## Records for the exercise:
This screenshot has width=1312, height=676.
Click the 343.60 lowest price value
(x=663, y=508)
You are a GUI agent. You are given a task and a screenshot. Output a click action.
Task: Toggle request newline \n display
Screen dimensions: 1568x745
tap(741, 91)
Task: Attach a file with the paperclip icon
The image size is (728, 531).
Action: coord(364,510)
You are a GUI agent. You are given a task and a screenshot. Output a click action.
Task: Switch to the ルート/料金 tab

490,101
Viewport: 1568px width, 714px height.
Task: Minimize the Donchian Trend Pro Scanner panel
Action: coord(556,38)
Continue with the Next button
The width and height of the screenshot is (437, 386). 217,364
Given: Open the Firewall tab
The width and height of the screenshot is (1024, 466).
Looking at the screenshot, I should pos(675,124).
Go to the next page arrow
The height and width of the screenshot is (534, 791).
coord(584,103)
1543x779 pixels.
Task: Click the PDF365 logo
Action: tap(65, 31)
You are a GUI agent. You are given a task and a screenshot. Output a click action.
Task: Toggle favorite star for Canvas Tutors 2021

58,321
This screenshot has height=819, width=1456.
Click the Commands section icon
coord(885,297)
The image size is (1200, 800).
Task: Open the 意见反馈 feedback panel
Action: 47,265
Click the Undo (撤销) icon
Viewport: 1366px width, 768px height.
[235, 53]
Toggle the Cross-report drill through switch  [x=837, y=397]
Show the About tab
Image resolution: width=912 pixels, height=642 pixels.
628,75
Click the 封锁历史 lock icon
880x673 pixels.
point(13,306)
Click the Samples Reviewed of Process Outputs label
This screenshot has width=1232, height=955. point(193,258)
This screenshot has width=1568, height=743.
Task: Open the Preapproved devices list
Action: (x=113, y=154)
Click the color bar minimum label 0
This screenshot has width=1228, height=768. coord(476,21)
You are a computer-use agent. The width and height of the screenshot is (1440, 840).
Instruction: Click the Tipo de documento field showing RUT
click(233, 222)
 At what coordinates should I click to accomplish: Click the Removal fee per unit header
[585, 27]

## Task objective:
The full set of records is to be written out once more, word for word.

## Expected answer:
This screenshot has width=1312, height=676.
Click the 343.60 lowest price value
(x=663, y=508)
You are a GUI agent. You are given a task and a screenshot. Output a click action.
Task: Toggle request newline \n display
Screen dimensions: 1568x745
tap(741, 91)
Task: Attach a file with the paperclip icon
The image size is (728, 531).
Action: coord(364,510)
You are a GUI agent. You are given a task and a screenshot. Output a click action.
Task: Switch to the ルート/料金 tab

490,101
Viewport: 1568px width, 714px height.
Task: Minimize the Donchian Trend Pro Scanner panel
Action: coord(556,38)
Continue with the Next button
The width and height of the screenshot is (437, 386). 217,364
Given: Open the Firewall tab
The width and height of the screenshot is (1024, 466).
Looking at the screenshot, I should pos(675,124).
Go to the next page arrow
The height and width of the screenshot is (534, 791).
coord(584,103)
1543x779 pixels.
Task: Click the PDF365 logo
Action: tap(65, 31)
You are a GUI agent. You are given a task and a screenshot. Output a click action.
Task: Toggle favorite star for Canvas Tutors 2021

58,321
This screenshot has height=819, width=1456.
Click the Commands section icon
coord(885,297)
The image size is (1200, 800).
Task: Open the 意见反馈 feedback panel
Action: 47,265
Click the Undo (撤销) icon
Viewport: 1366px width, 768px height.
[235, 53]
Toggle the Cross-report drill through switch  [x=837, y=397]
Show the About tab
Image resolution: width=912 pixels, height=642 pixels.
628,75
Click the 封锁历史 lock icon
880x673 pixels.
point(13,306)
Click the Samples Reviewed of Process Outputs label
This screenshot has width=1232, height=955. point(193,258)
This screenshot has width=1568, height=743.
Task: Open the Preapproved devices list
Action: (x=113, y=154)
Click the color bar minimum label 0
This screenshot has width=1228, height=768. coord(476,21)
You are a computer-use agent. The width and height of the screenshot is (1440, 840).
Instruction: Click the Tipo de documento field showing RUT
click(233, 222)
 At what coordinates should I click to accomplish: Click the Removal fee per unit header
[585, 27]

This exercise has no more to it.